О чем мне было просить великого Шагала? Конечно же, я мечтала посмотреть его новые работы, его мастерскую. Небольшого роста, порывистый, резкий в движениях Шагал распахнул передо мной дверь в огромную, светлую мастерскую. Я переступила порог и меня поразило, что стены мастерской были пусты: ни одной картины, ни одной зарисовки. А Шагал тем временем легко отодвинул одну из раздвижных стен – там, за ней, словно в стальном сейфе, стояли работы из цикла «Война».
Я уезжала от Шагала, увозя с собой драгоценный подарок: книгу «Монотипии», на титульном листе которой он нарисовал свой автопортрет и написал: «Дорогой Эстер Маркиш, в память о любимом друге моей молодости, Переце Маркише. Будьте счастливы».
Сидя в своем купе, работая – Маркиш, тем не менее, зорко наблюдал за жизнью «сумасшедшего поезда». Движение эвакуационного поезда он потом с большой точностью описал в романе «Поступь поколений». Заняли там свое место и еврейские эвакуируемые писатели.
А по степным дорогам по обе стороны скучного железнодорожного полотна брели группки беженцев – евреев из Польши. Их никто никуда не вез, и они спасались от наступающих немцев сами. Когда поезд останавливался, они подходили, смотрели на пассажиров голодными глазами. И Маркиш с Бергельсоном отдавали им всю пищу, какая была. (Уже сейчас, в Израиле, ко мне пришел один такой еврей, спасенный Маркишем от голода на каком-то азиатском полустанке).
Огромное впечатление произвела на Маркиша встреча с одним еврейско-польским беженцем, подошедшим к нему во время стоянки поезда. Этот человек шел в обратном направлении – на Запад.
– Здесь мне плохо, – рассуждал этот человек, – никто обо мне не заботится, я голодаю и не могу заработать себе на кусок хлеба. Я хочу вернуться в Польшу. Съедят меня немцы, что ли?
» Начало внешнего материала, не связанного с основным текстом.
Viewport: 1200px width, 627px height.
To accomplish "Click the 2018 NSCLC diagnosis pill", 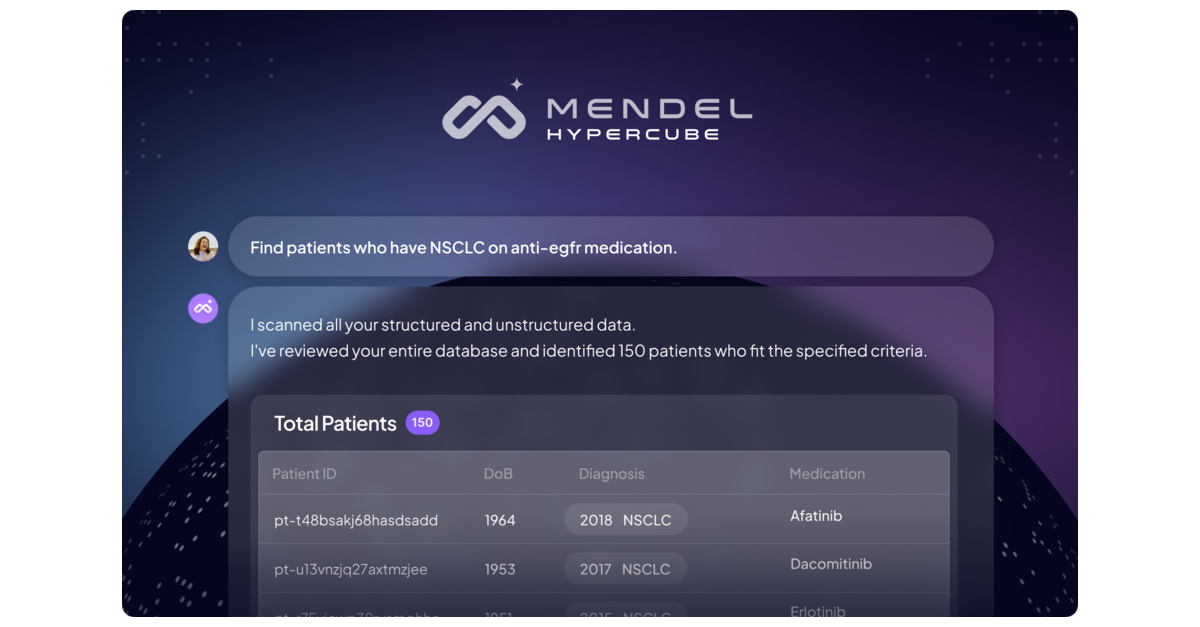I will point(625,519).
Этого человека вскоре задержали и «на всякий случай» посадили в тюрьму. Тюрьма – он вышел оттуда уже после войны – спасла его от гитлеровских печей… И таких людей встречалось тогда – в 41 году – немало.
Степь за окном нашего вагона все желтела, становилось все жарче. Ссоры нервно истощенных людей, вспыхивали все чаще…
Наконец, после почти месячного путешествия (в обычное время этот путь занимает пять суток), мы приехали в неведомый Ташкент.